Supreme Court Delivers Big for the Ruling Class

What do you get when you add 5 to 4 to 5 to 4 to 5 to 4?

(a) 27

(b) 5/9 + 5/9 + 5/9 = 15/9 = 1.6666666 . . .

(c) Ruling Class Infinity,  the rest of us Zero

The answer is all of the above, but (c) is the most important, if . . .

You take a look at three Supreme Court decisions made in May and June by the notorious 5 to 4 margin, it all adds up.

Foremost, in Janus v. AFSCME, decided in June, the Court eviscerated public sector unions by gifting nonmembers within a unionized workplace an exemption from paying “fair share” fees. Those are the fees charged to nonmembers who refuse to pay dues while still getting the workplace benefits obtained by the union.  That is, a means by which to make free-riding by nonmembers a little less free.  Now the Supreme Court says free-riding is A-OK in the disingenuous name of “right to work.”

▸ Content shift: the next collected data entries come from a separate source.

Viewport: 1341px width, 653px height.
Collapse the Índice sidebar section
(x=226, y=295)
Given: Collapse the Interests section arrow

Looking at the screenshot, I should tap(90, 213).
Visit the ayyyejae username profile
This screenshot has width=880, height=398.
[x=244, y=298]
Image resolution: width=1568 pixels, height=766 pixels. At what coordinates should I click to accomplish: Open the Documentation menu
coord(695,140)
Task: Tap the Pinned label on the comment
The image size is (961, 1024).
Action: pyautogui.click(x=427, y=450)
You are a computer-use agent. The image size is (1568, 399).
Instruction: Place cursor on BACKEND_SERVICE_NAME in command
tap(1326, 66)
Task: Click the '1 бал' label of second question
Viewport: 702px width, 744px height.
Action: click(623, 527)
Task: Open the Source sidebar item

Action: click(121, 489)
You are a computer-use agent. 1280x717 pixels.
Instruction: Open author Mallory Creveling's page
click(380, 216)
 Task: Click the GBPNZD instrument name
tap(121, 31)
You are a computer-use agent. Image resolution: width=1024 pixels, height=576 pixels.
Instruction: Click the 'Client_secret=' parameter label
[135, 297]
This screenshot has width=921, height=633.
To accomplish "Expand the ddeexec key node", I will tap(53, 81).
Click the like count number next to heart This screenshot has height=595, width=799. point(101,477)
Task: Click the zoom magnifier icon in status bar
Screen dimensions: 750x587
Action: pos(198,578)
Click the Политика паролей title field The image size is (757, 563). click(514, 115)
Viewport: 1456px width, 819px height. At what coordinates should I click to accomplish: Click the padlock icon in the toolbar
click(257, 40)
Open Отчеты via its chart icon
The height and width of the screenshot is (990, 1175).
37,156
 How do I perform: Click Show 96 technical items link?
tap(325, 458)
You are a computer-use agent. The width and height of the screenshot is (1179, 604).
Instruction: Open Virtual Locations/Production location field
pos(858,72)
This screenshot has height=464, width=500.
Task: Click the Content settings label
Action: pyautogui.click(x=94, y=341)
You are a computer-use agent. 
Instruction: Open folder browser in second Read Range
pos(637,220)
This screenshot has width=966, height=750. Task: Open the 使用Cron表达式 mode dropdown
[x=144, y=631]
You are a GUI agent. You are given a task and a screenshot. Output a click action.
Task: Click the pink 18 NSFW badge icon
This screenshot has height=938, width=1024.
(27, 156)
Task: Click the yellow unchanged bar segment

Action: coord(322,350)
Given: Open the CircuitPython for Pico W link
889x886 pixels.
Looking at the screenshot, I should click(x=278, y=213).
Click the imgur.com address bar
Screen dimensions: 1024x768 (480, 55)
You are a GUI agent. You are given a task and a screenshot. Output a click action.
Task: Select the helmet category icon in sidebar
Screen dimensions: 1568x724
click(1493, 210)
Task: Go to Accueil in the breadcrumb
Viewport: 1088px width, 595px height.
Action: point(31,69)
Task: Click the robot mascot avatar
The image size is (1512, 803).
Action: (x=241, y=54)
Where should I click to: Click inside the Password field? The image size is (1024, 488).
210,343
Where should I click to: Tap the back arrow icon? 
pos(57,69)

That’s the short version. For the long version, see this excellent piece in Slate.com: Crushing effect of Janus vs AFSCME decision

Secondly, in Epic Systems Corp v. Lewis, decided in May, the Court gifted employers the right to bar employees from collective arbitration, and instead force them into individual arbitration—whereby, the ratio of employer power to employees power gets skewed to a ratio like elephant to ant, especially in the case of large corporations with hundreds of employees.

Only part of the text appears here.